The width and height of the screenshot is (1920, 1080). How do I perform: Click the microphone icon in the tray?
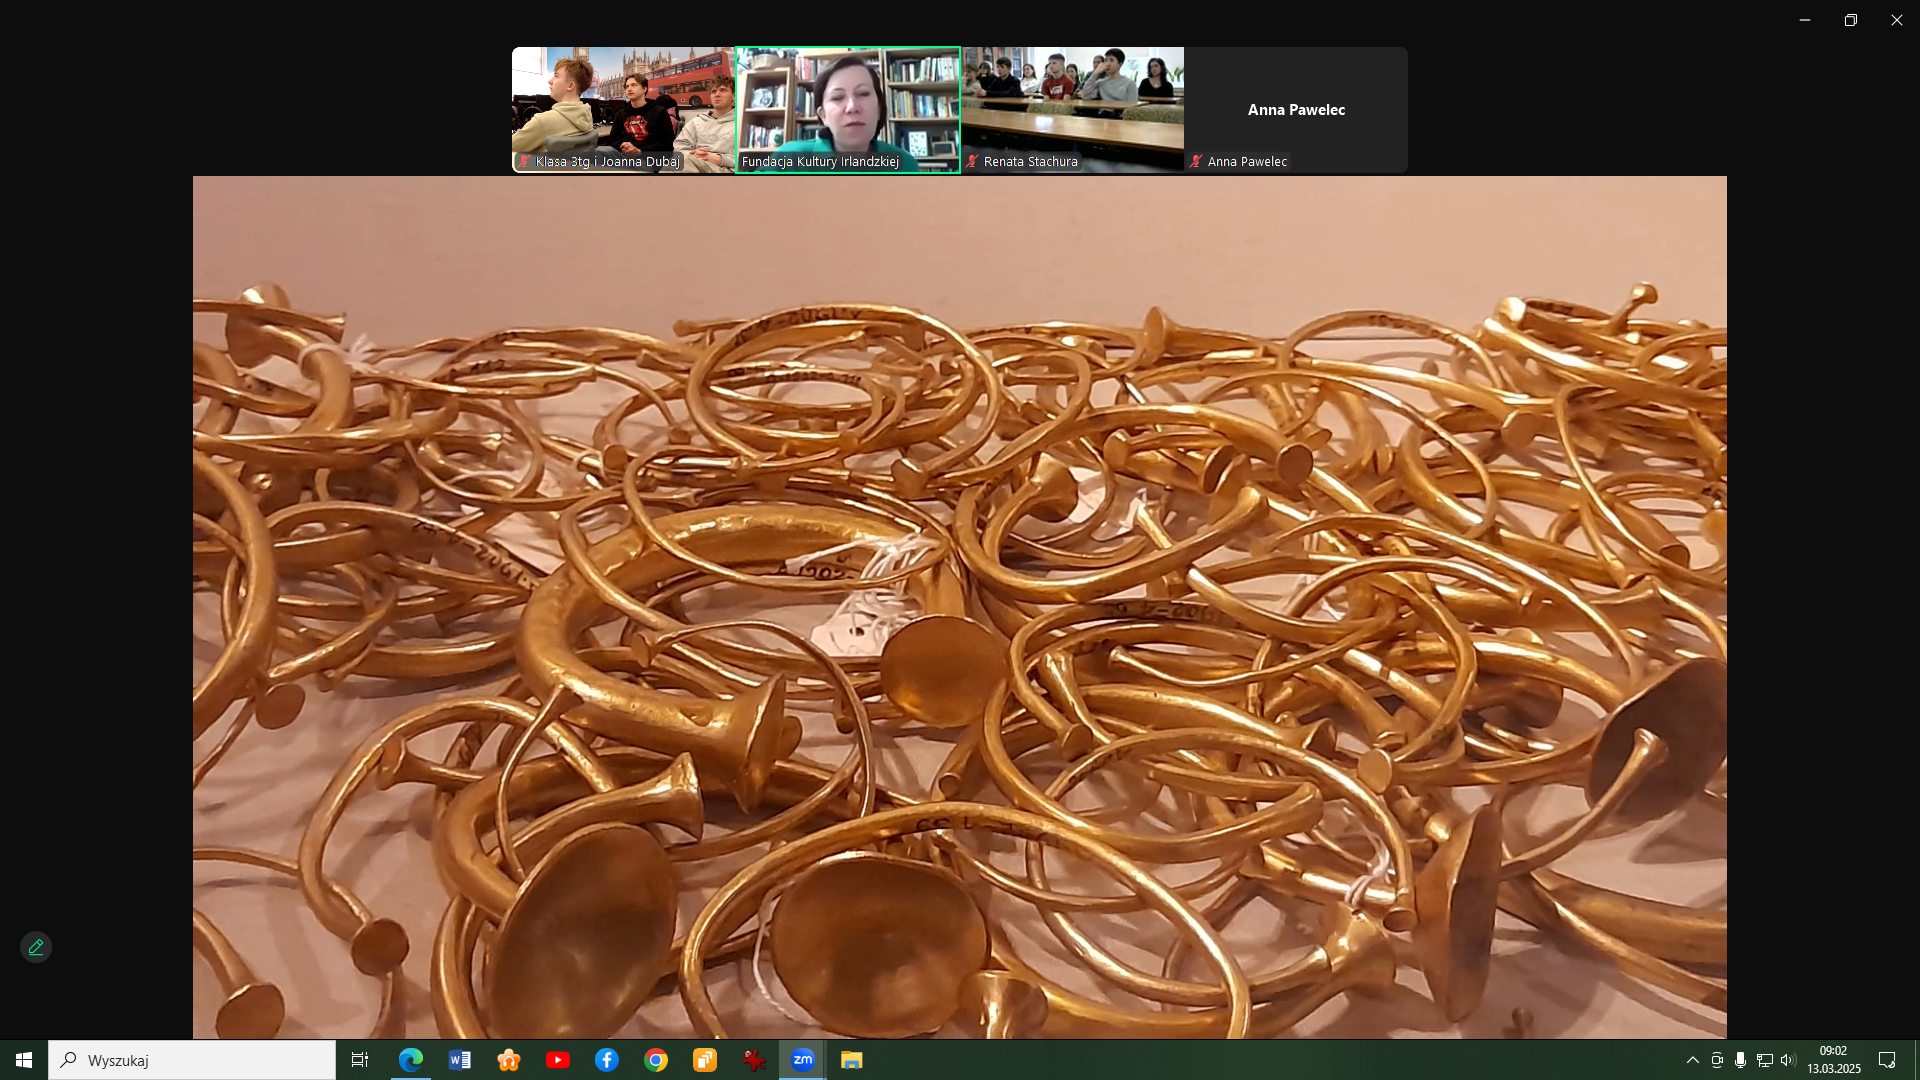tap(1740, 1060)
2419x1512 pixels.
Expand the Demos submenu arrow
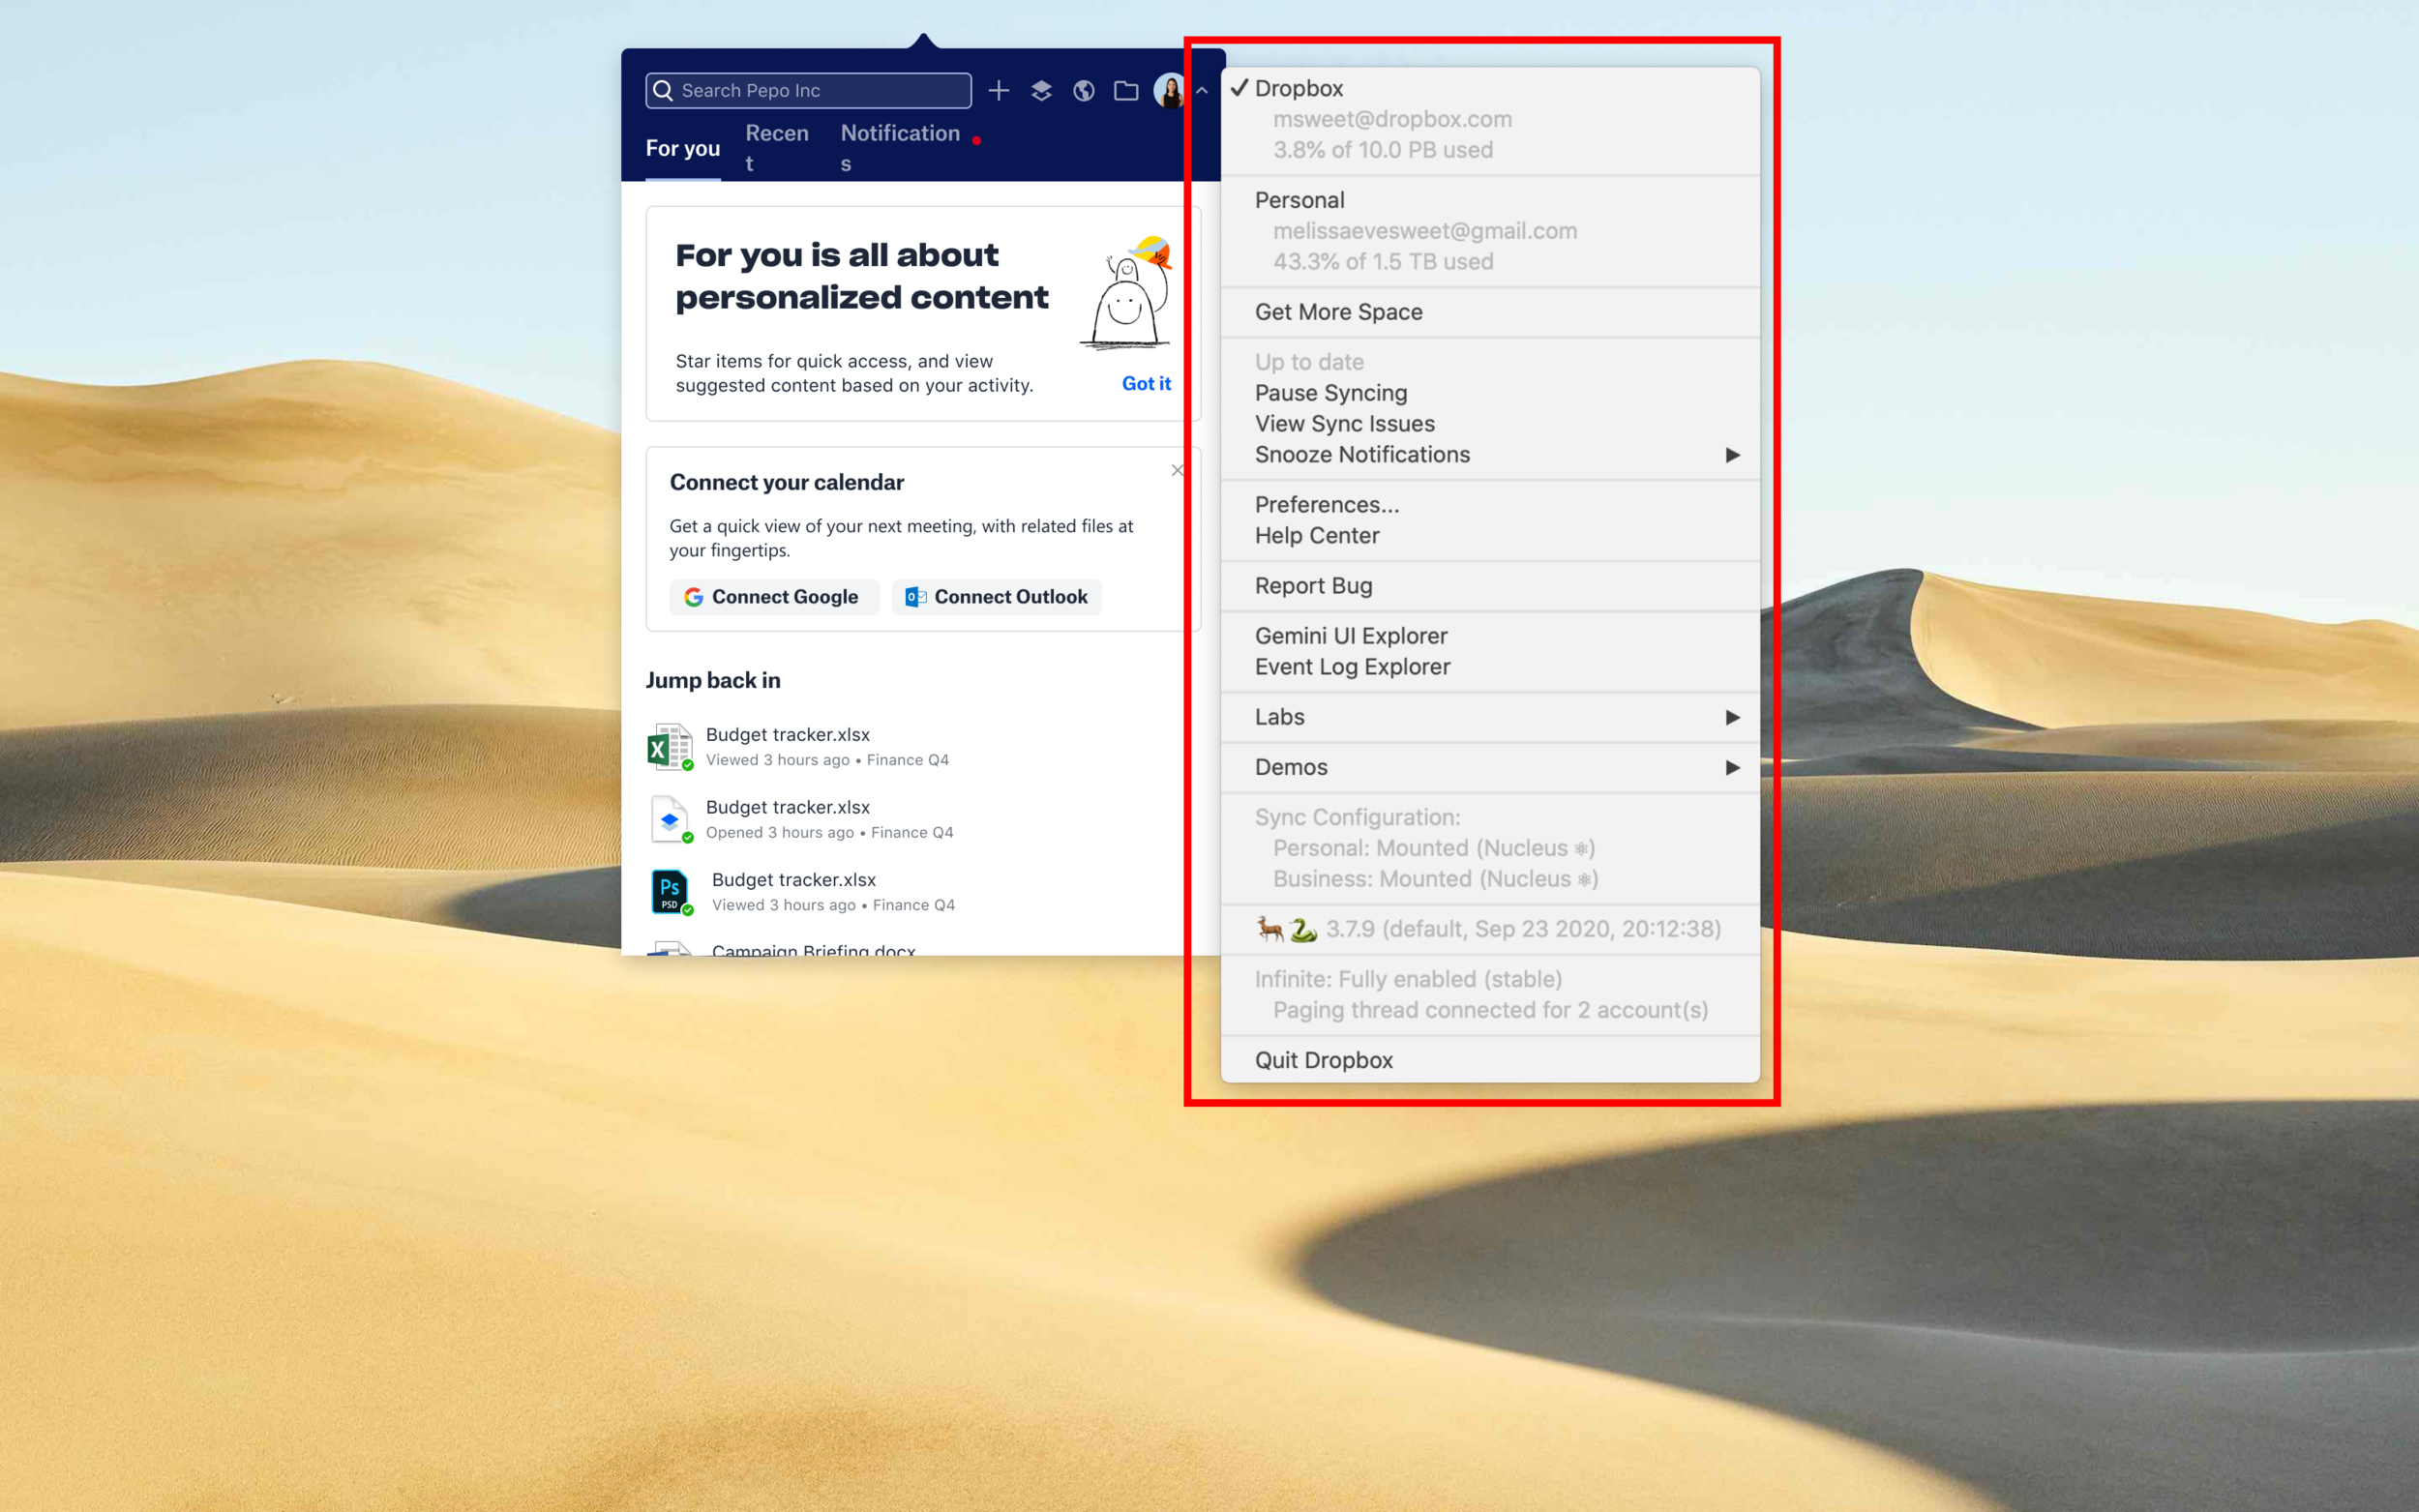pos(1731,767)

PROBLEM REQUIREMENTS
Exactly reproduce the entries above, minus the pictures.

TASK ANSWER
The width and height of the screenshot is (1920, 1080). How do I perform: Click the microphone icon in the tray?
tap(1740, 1060)
2419x1512 pixels.
Expand the Demos submenu arrow
pos(1731,767)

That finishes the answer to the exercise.